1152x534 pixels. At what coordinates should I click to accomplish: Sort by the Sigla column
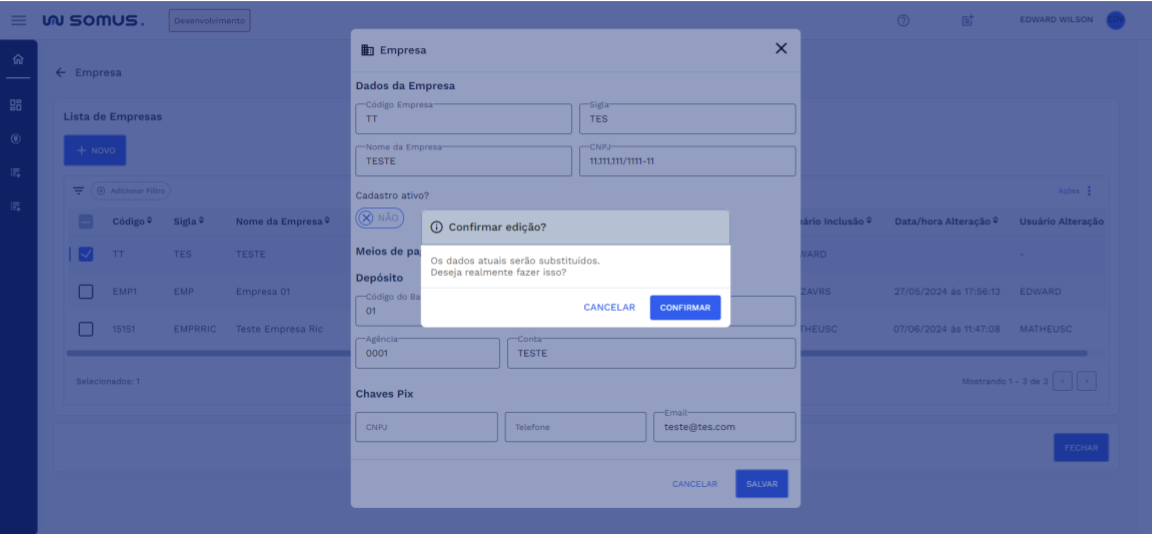[x=188, y=221]
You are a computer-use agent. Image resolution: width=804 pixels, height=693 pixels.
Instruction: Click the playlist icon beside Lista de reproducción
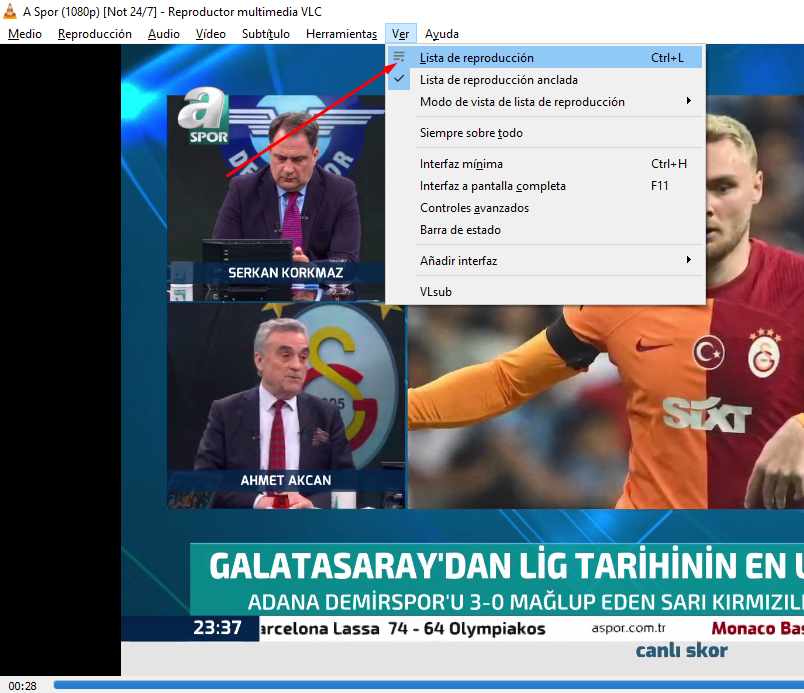pyautogui.click(x=399, y=57)
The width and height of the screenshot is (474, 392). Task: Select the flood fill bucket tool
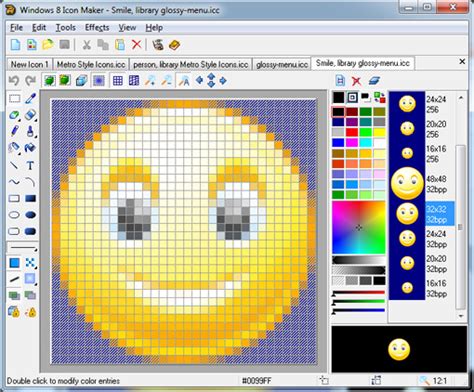click(x=30, y=147)
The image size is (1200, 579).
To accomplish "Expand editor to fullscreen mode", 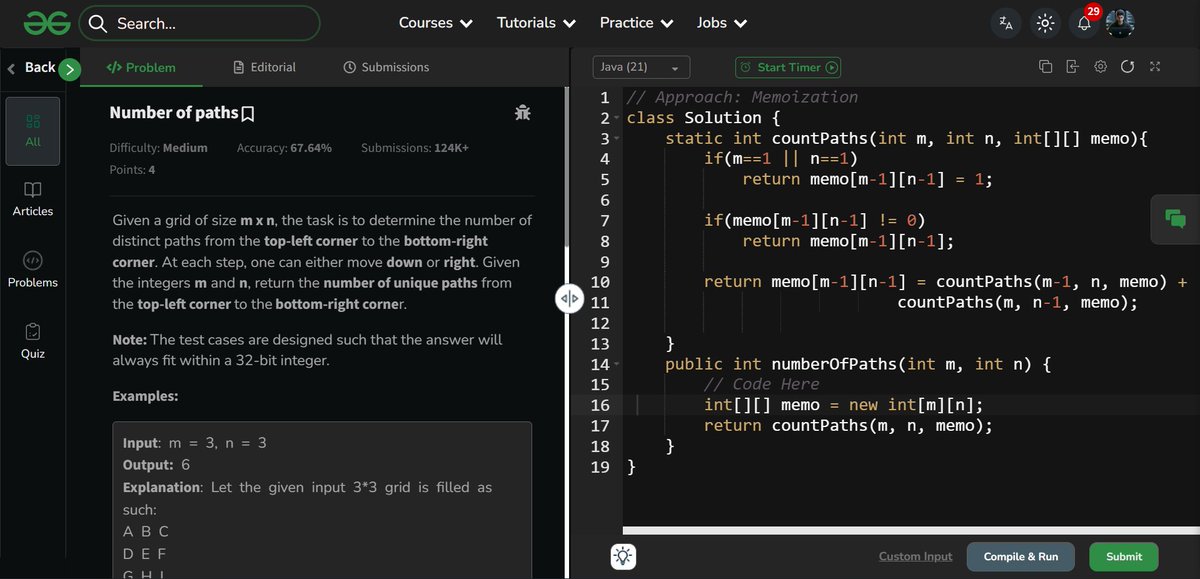I will tap(1154, 65).
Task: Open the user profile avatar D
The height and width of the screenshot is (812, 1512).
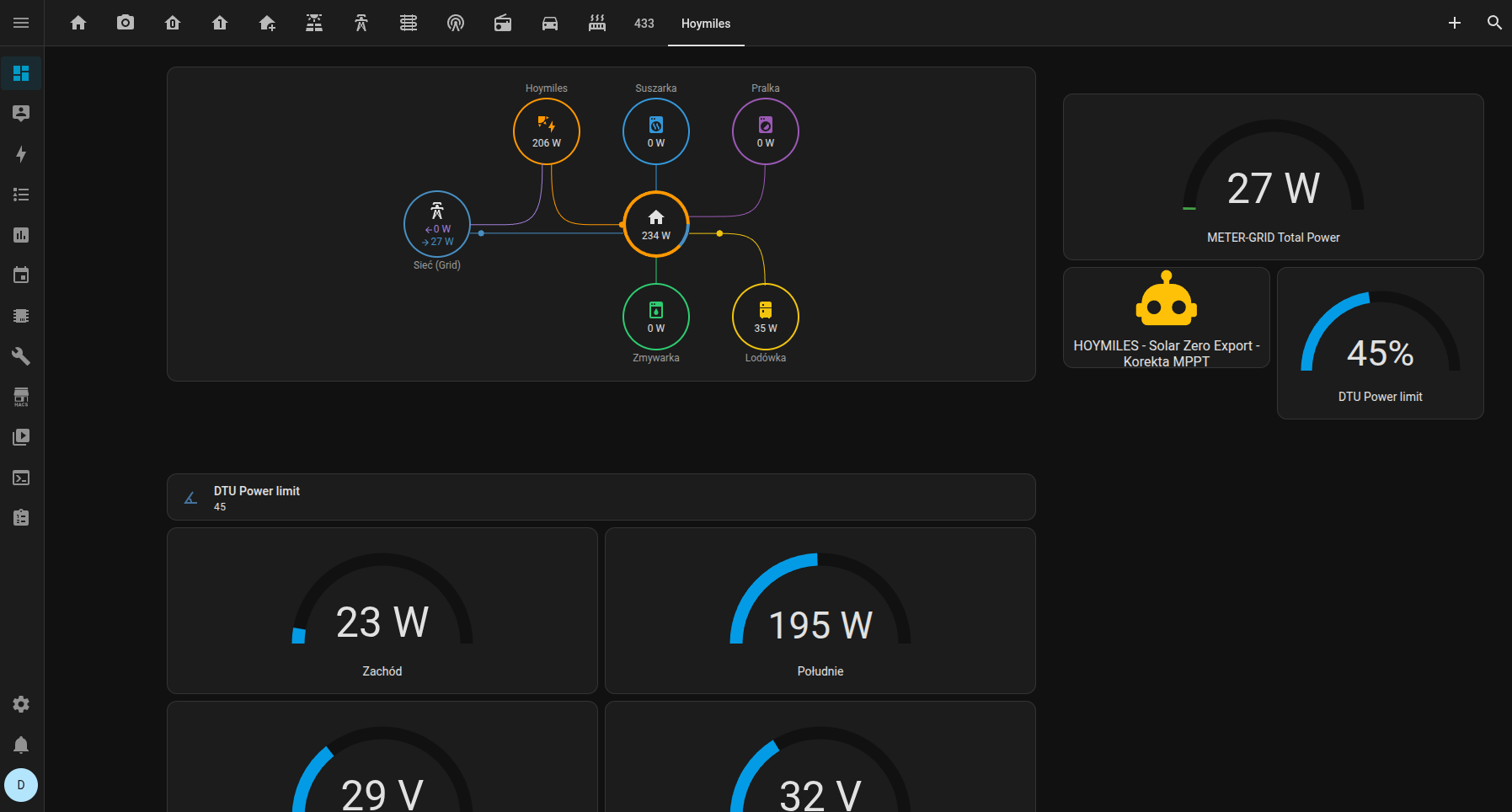Action: pos(21,785)
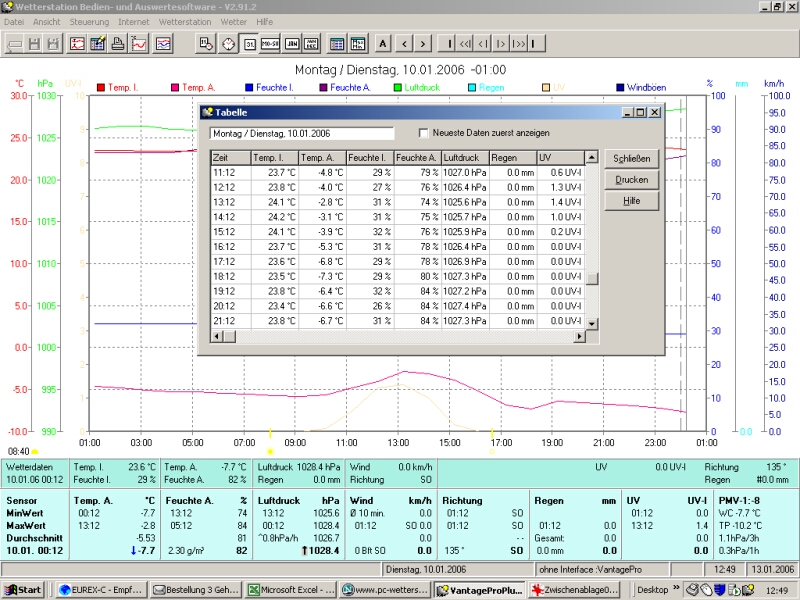Click the clock icon in the toolbar
Image resolution: width=800 pixels, height=600 pixels.
(228, 44)
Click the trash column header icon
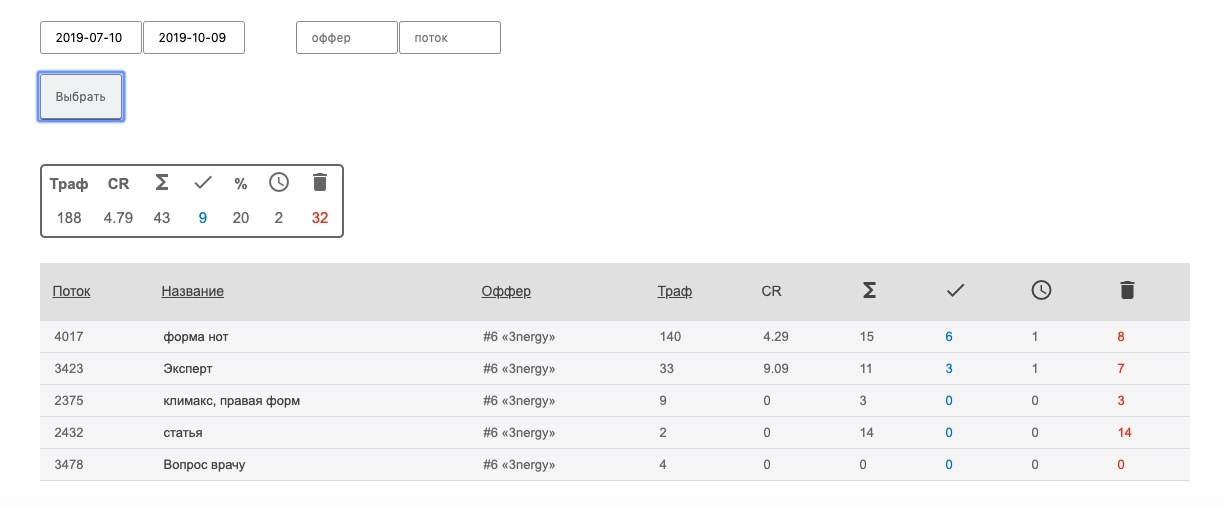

---+---

Write out exactly the lines from the one containing "Task: Open the user profile avatar D" to the last line of the records above, both included, and leave out any pictures.

* **Solution to this task**
Task: Open the user profile avatar D
The height and width of the screenshot is (812, 1512).
Action: pos(21,785)
Click the clock icon in the toolbar
Image resolution: width=800 pixels, height=600 pixels.
(228, 44)
Click the trash column header icon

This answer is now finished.